Problem to work on: Find the line with "Open Conditions Amazon footer link" in the data below, then restate it and all remaining lines exactly, adding nothing.
(Available data)
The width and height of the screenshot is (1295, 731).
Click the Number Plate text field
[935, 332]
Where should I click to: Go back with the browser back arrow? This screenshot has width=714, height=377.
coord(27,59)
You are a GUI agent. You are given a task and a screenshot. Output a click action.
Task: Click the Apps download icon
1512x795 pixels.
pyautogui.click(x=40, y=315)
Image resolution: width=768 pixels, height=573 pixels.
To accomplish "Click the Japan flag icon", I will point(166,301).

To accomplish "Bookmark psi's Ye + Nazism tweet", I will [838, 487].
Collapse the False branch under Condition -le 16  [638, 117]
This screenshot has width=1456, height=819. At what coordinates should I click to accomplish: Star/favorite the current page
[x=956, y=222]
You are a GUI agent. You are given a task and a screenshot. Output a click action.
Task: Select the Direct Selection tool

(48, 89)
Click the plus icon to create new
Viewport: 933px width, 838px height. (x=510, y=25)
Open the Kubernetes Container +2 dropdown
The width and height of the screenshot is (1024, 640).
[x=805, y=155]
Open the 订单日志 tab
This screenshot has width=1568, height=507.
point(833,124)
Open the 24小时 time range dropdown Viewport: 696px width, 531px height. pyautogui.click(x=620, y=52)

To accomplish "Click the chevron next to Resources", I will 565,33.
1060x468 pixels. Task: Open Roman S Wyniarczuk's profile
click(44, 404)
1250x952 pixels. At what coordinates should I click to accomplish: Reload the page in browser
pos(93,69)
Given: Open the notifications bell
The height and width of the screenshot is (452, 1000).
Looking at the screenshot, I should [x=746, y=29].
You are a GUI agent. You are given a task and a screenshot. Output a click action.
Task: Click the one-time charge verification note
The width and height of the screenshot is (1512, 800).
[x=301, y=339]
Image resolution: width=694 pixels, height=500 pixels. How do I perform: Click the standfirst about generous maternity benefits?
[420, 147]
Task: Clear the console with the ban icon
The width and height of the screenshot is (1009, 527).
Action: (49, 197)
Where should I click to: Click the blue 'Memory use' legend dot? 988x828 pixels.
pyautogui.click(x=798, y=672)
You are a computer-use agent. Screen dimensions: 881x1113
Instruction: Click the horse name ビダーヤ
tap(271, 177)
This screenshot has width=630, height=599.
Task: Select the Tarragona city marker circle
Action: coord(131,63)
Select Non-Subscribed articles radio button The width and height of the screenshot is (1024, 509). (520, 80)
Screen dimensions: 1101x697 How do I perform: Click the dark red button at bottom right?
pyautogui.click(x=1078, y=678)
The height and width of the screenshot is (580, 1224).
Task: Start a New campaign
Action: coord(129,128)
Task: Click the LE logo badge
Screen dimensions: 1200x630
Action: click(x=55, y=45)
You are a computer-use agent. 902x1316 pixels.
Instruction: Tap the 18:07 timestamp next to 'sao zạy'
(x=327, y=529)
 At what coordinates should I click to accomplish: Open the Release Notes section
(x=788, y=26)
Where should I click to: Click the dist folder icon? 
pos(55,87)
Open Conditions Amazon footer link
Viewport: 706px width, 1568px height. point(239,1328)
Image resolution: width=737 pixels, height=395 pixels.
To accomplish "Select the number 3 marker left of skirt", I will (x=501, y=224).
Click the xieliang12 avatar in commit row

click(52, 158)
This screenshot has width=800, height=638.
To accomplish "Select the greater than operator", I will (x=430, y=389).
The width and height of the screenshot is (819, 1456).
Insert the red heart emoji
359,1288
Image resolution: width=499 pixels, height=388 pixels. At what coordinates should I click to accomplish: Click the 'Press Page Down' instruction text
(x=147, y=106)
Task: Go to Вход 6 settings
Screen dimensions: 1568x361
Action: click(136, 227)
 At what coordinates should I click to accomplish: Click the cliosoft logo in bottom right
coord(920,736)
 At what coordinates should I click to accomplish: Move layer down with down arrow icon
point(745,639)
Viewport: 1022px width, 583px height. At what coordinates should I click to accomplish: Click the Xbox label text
(End Available data)
Written response:
Open Conditions Amazon footer link
Viewport: 706px width, 1568px height. point(239,1328)
Image resolution: width=737 pixels, height=395 pixels.
To accomplish "Select the number 3 marker left of skirt", I will (x=501, y=224).
Click the xieliang12 avatar in commit row

click(52, 158)
This screenshot has width=800, height=638.
To accomplish "Select the greater than operator", I will (x=430, y=389).
The width and height of the screenshot is (819, 1456).
Insert the red heart emoji
359,1288
Image resolution: width=499 pixels, height=388 pixels. At what coordinates should I click to accomplish: Click the 'Press Page Down' instruction text
(x=147, y=106)
Task: Go to Вход 6 settings
Screen dimensions: 1568x361
Action: click(136, 227)
 At what coordinates should I click to accomplish: Click the cliosoft logo in bottom right
coord(920,736)
 At what coordinates should I click to accomplish: Move layer down with down arrow icon
point(745,639)
Viewport: 1022px width, 583px height. At what coordinates should I click to accomplish: Click the Xbox label text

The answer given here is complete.